Кстати, как мне сказал один психиатр, такие люди обычно довольно скучны. Потому что личности с нарушенной цельностью – это всегда половинки, им постоянно чего-то не хватает. Но Билли Миллиган – это замечательное упражнение на тему то ли гениального художника, то ли чрезвычайно травмированного человека, который научился свое травмированное «я» разделять, называть именами, выдумывать с ними сюжеты. И Миллиган утверждал, что когда он становится другим, когда на световой барабан выходит другая личность, у него физиологические реакции меняются. И действительно, Киз пишет о том, что у него был разный темп речи, разная частота пульса. Если бы были проведены эксперименты, выяснилось, что разный состав крови. Это крайне интересно.
Откуда берутся эти разные личности? Есть религиозная теория, которая отвечает, что это разные души, которые подселились, как бывает два ореха под одной скорлупкой. Бывает такое? Да, бывает такая мутация. Вот, может быть, чужие души, случайно пролетая, там застряли. Но у меня в книге это результат идеала, мечты, проявление вымечтанной девушки, девушки мечты.

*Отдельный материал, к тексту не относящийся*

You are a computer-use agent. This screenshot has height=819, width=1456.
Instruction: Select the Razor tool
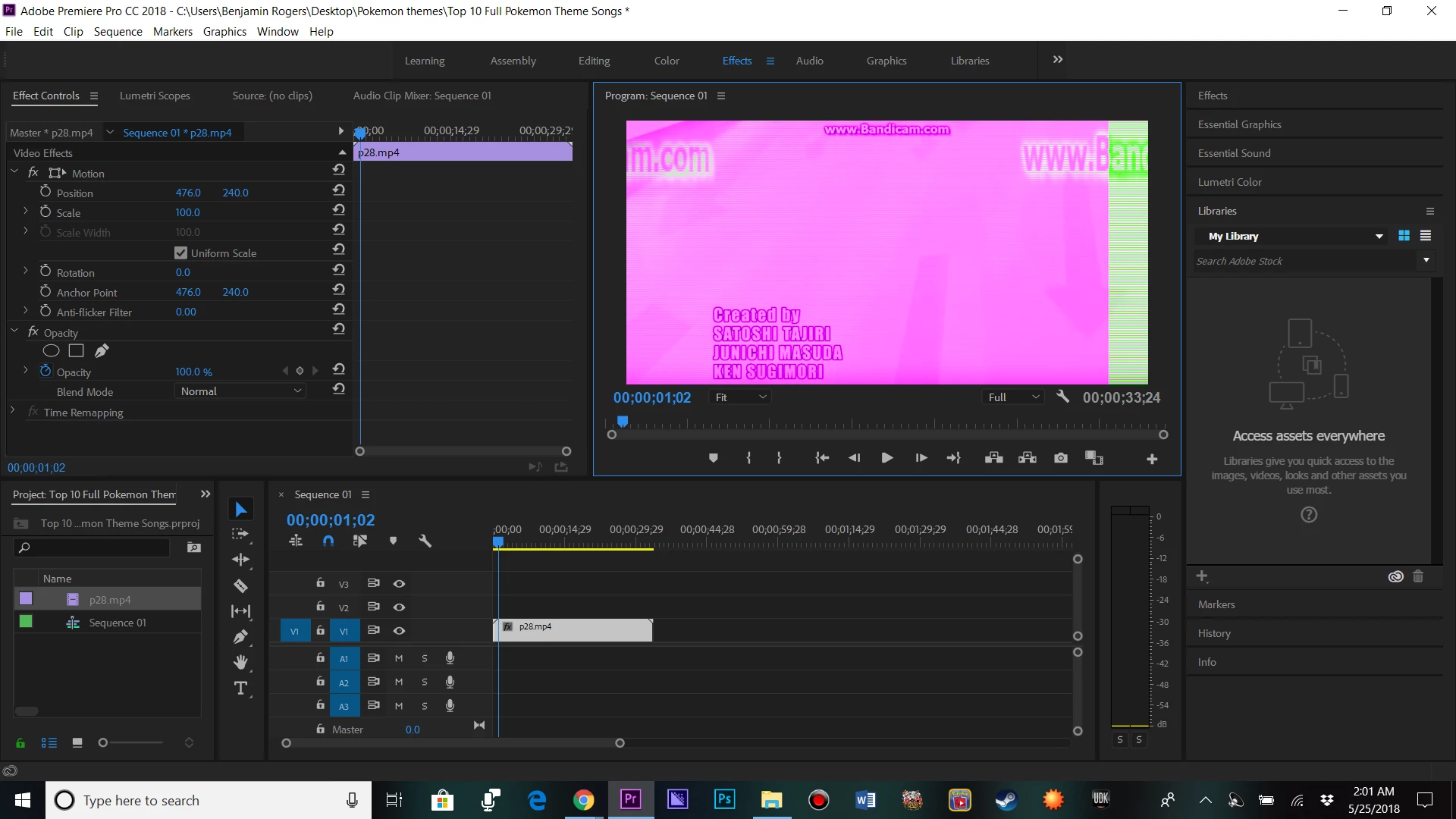click(240, 586)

Третья книга – «Unveiling Claudia», «Разоблачение Клаудии» – недавно вышла в России, в 2021 году, по-моему. Она, может быть, самая интересная. По-моему, в Огайо был случай с массовым убийцей, которого называли «убийцей 22», потому что он пользовался пистолетом 22-го калибра. Абсолютно немотивированные жестокие убийства, непонятные. И главная героиня взвалила все эти жестокие убийства на себя. Потому что она почувствовала, что виновата она. Это оказалось комплексом вины, причудливо трасформировавшимся. Но немножко мне это напоминает и рассказ Честертона о патере Брауне, где он говорил, что это он совершил все эти убийства. «Потому что я их представил», «Я поставил себя на это место».
Обратите внимание, что этот роман появился в 1986 году, одновременно с фильмом Тарковского «Жертвоприношение», где главный герой почувствовал себя ответственным за все судьбы мира и поэтому поджег свой дом, как бы решив взять на себя коллективную вину. Вот это ощущение личной вины в трагедиях мира очень характерно и для героя «Ностальгии», который совершает самосожжение (забыл, как его звали, этого городского сумасшедшего), и характерно для героя «Жертвоприношения». Я боюсь, что эта мысль Тарковского, и эта мысль Киза очень точно выражает ощущение совестливого человека в 80-е.
Кстати, это не связано напрямую с интеллектом. Это связано с обостренной эмпатией, которая с интеллектом не всегда уживается. Клаудия – очень красива, но не умна. Она при этом наделена невероятной чувствительностью. Кстати, эта книга, может быть, одна из самых увлекательных: уж если она держит, то оно держит, как говорил один кинокритик.
Рекомендую вам читать Киза, потому что будущее фантастики проще представлять по нему. А мы с вами услышимся через неделю, пока.